Bacterial enzyme coopted for supporting role in vertebrate eye lens

A structural protein in the mouse eye lens is the evolutionary descendant of an ancient bacterial enzyme, researchers have found - suggesting that ’moonlighting’ saved the protein from oblivion when its original role was taken over by a different family of enzymes. 

Graeme Wistow and colleagues at the National Eye Institute in Bethesda, Maryland, US, together with Elena Orlova and colleagues at Birkbeck College London, UK, investigated the protein lengsin (for lens glutamine-synthetase-like protein), found in the eyes of mice and other vertebrate species. 

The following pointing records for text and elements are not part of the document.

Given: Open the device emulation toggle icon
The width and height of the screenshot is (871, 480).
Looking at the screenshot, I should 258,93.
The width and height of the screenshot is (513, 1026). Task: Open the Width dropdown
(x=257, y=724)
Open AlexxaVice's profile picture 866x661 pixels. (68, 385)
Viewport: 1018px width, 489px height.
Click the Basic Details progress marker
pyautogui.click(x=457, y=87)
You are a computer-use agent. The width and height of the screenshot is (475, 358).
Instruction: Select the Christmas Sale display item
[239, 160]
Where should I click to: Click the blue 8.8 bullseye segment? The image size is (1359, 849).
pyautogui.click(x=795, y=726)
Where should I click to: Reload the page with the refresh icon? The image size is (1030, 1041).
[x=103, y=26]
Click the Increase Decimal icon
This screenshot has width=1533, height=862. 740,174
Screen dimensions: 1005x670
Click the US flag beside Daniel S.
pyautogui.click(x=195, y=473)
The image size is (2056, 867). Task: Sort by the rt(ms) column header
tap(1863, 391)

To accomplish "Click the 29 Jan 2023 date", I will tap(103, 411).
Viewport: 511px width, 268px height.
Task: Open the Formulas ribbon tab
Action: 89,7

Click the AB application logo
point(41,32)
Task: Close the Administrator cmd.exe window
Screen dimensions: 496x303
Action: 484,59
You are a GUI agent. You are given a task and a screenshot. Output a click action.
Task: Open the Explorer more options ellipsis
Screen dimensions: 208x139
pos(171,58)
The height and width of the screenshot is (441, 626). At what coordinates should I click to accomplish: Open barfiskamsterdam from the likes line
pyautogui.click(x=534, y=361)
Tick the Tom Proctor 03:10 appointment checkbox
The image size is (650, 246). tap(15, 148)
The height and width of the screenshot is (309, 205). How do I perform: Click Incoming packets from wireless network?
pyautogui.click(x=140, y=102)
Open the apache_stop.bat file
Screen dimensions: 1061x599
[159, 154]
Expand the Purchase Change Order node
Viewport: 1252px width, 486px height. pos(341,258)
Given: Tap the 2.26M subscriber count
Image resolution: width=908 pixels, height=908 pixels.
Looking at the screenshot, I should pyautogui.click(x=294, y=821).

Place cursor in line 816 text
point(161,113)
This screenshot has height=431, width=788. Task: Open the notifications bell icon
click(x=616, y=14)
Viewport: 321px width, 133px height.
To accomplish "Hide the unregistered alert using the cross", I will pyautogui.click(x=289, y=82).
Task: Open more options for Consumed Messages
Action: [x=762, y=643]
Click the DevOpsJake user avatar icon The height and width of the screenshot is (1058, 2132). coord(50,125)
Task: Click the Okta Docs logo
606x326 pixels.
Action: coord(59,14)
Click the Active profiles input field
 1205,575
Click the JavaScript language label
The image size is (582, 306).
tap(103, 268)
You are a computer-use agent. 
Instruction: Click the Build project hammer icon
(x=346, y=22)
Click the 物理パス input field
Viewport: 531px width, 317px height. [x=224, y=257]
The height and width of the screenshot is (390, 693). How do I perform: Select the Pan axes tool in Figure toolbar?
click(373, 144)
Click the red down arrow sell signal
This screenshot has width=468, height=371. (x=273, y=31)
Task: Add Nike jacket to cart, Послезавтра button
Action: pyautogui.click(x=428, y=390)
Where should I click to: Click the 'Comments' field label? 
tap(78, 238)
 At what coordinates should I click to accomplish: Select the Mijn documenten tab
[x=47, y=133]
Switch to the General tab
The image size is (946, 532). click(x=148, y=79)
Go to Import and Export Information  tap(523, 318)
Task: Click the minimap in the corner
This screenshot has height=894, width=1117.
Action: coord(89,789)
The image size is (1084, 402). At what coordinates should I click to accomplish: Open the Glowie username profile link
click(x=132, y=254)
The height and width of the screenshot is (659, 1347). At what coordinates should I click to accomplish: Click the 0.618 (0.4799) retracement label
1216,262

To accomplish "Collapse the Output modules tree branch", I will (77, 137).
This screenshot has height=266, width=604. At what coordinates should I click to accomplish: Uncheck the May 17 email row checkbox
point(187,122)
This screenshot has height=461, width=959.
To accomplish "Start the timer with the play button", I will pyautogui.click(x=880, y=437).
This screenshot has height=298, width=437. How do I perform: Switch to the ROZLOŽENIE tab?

The researchers’ genetic and structural results suggested that lengsin had a long and chequered past. Reconstruction of family trees from amino acid sequences revealed the vertebrate lens protein to be a member of the bacterial family of glutamine synthetase proteins, known as GS I. And lengsin’s structure - a symmetrical complex of 12 subunits - is unlike vertebrate glutamine synthetases, but like the ancient bacterial version of the enzyme. 

Although lengsin was the first non-bacterial member of GS I to be discovered, a subsequent search of the sea urchin genome revealed several candidate genes for similar proteins. As the sea urchin, an invertebrate, has no eyes, it wasn’t known where the corresponding proteins were expressed, or what they were used for. 

Wistow and colleagues found that the lengsin from a mouse eye lens had no enzymatic activity related to its ancestral glutamine synthetase function; not surprising, since many of the amino acid residues considered crucial for glutamine synthetase are mutated in vertebrate lengsins. Instead, the researchers suggest, lengsin plays a structural role in the eye lens. 

lens-protein-300

Source: © Wyatt et al/Structure

Model of the lengsin protein

There are previous examples of enzyme proteins being used for different functions in the eye lens, as Wistow explains: ’We are used to the idea of enzymes, such as lactate dehydrogenase, being recruited to serve new roles in the vertebrate eye lens. It’s like taking a screwdriver and using it to open and stir tins of paint. It’s not what it was designed for but it works.’ 

But lengsin’s age adds a new twist to this evolutionary tale. ’A big surprise in this story was the realisation that lengsin is very old and indeed comes from a family of enzymes that was known only in prokaryotes,’ Wistow told Chemistry World

’It seems that enzymes of this family were actually expressed in very ancient ancestors of vertebrates but were lost during evolution. One member survived in vertebrate genomes because it acquired a different, specialised role in the lens, losing its ancestral catalytic role in the process,’ he added. 

Nicolette Lubsen from Radboud University at Nijmegen, Netherlands, welcomed the new results: ’The finding of an ancient protein, lengsin, in the lens also confirms that the lens, although a vertebrate innovation, evolved from a structure that predates vertebrate evolution,’ she told Chemistry World. ’It is intriguing that a tissue whose evolution has puzzled evolutionary biologists for a long time does teach us much about the evolution of genes.’